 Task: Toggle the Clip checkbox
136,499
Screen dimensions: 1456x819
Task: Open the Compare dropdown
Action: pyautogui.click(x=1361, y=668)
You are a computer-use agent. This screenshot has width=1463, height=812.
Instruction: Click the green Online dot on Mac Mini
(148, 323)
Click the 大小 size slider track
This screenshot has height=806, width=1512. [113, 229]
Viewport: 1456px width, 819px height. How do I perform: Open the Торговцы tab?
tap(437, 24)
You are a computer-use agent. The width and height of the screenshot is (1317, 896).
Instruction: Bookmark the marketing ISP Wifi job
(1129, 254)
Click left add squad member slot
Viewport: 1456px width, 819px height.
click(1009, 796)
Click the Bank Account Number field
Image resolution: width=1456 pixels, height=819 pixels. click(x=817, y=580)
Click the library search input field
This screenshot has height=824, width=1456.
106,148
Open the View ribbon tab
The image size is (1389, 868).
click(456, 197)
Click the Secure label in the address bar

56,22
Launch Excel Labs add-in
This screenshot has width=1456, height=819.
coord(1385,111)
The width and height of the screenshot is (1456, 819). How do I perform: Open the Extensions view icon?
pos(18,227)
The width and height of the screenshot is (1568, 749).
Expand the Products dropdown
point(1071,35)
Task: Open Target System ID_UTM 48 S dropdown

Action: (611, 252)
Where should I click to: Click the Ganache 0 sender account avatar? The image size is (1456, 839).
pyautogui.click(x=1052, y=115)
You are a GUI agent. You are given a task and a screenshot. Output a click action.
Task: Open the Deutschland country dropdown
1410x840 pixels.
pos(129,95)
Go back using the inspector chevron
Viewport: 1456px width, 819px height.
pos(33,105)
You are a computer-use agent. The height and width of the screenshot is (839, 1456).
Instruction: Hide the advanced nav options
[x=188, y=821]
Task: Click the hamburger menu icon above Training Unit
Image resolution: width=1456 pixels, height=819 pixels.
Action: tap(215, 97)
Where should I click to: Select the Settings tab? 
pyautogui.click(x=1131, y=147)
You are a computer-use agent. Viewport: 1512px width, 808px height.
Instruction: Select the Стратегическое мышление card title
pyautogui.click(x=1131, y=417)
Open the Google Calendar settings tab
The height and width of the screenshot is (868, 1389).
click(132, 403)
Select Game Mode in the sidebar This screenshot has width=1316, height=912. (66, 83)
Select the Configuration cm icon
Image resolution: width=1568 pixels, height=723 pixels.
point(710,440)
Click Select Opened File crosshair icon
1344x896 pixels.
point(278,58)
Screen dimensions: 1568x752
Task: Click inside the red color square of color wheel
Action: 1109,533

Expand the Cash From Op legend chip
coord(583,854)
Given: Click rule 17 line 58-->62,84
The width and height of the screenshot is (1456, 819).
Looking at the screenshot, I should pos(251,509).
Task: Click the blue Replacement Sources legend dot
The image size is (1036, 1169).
=-=-=-=-=
AIM OF THE TASK:
In restating the data, begin at its first line, reproduce each line word for word, and conclude with the line that contains "You are a computer-use agent. The width".

RESPONSE:
 Task: Toggle the Clip checkbox
136,499
Screen dimensions: 1456x819
Task: Open the Compare dropdown
Action: pyautogui.click(x=1361, y=668)
You are a computer-use agent. This screenshot has width=1463, height=812.
Instruction: Click the green Online dot on Mac Mini
(148, 323)
Click the 大小 size slider track
This screenshot has height=806, width=1512. [113, 229]
Viewport: 1456px width, 819px height. How do I perform: Open the Торговцы tab?
tap(437, 24)
You are a computer-use agent. The width and height of the screenshot is (1317, 896).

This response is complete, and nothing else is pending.